Glucose-Activated Switch Regulating Insulin Analog Secretion Enables Long-term Precise Glucose Control in Mice With Type 1 Diabetes

Abstract

Genetic modification of non–β-cells to produce insulin is a promising therapeutic strategy for type 1 diabetes; however, it is associated with issues, including biosafety and precise regulation of insulin supply. In this study, a glucose-activated single-strand insulin analog (SIA) switch (GAIS) was constructed to achieve repeatable pulse activation of SIA secretion in response to hyperglycemia. In the GAIS system, the conditional aggregation domain–furin cleavage sequence–SIA fusion protein was encoded by the intramuscularly delivered plasmid and temporarily kept in the endoplasmic reticulum (ER) because it binds to the GRP78 protein; then, upon hyperglycemia, the SIA was released and secreted into the blood. In vitro and in vivo experiments systematically demonstrated the effects of the GAIS system, including glucose-activated and repeatable SIA secretion, long-term precise blood glucose control, recovered HbA1c levels, improved glucose tolerance, and ameliorated oxidative stress.

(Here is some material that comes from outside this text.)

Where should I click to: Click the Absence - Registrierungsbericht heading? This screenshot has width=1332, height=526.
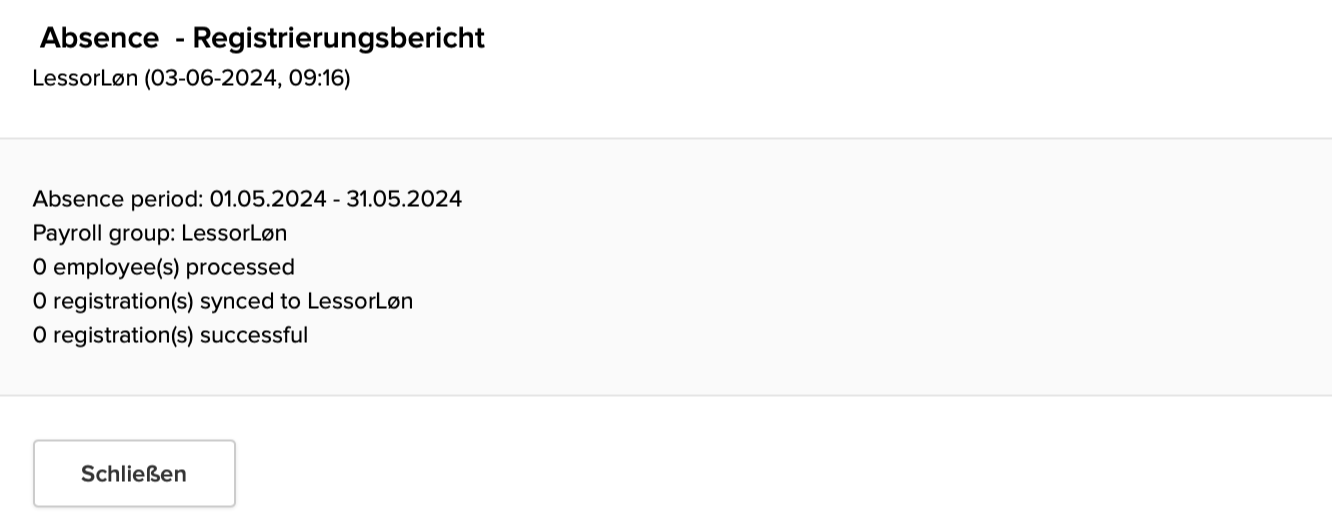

Additionally, this system offers sufficient biosafety, as evidenced by the assays of immunological and inflammatory safety, ER stress, and histological evaluation. Compared with the viral delivery/expression system, the ex vivo implantation of engineered cells, and the exogenous inducer system, the GAIS system combines the advantages of biosafety, effectiveness, persistence, precision, and convenience, providing therapeutic potential for the treatment of type 1 diabetes. Article Highlights We undertook this study to establish a glucose-responsive single-strand insulin analog (SIA) self-supply system in vivo. We sought to determine whether the endoplasmic reticulum (ER) can serve as a safe and temporary repository to store designed fusion proteins and release SIAs under hyperglycemic conditions for efficient blood glucose regulation. The intramuscularly expressed plasmid-encoded conditional aggregation domain–furin cleavage sequence–SIA fusion protein can be temporarily stored in the ER, and the SIA can be released under the stimulation of hyperglycemia, resulting in efficient and long-term regulation of stable blood glucose in mice with type 1 diabetes (T1D). The glucose-activated SIA switch system provides applicable potential for T1D therapy, integrating regulation and monitoring of blood glucose levels.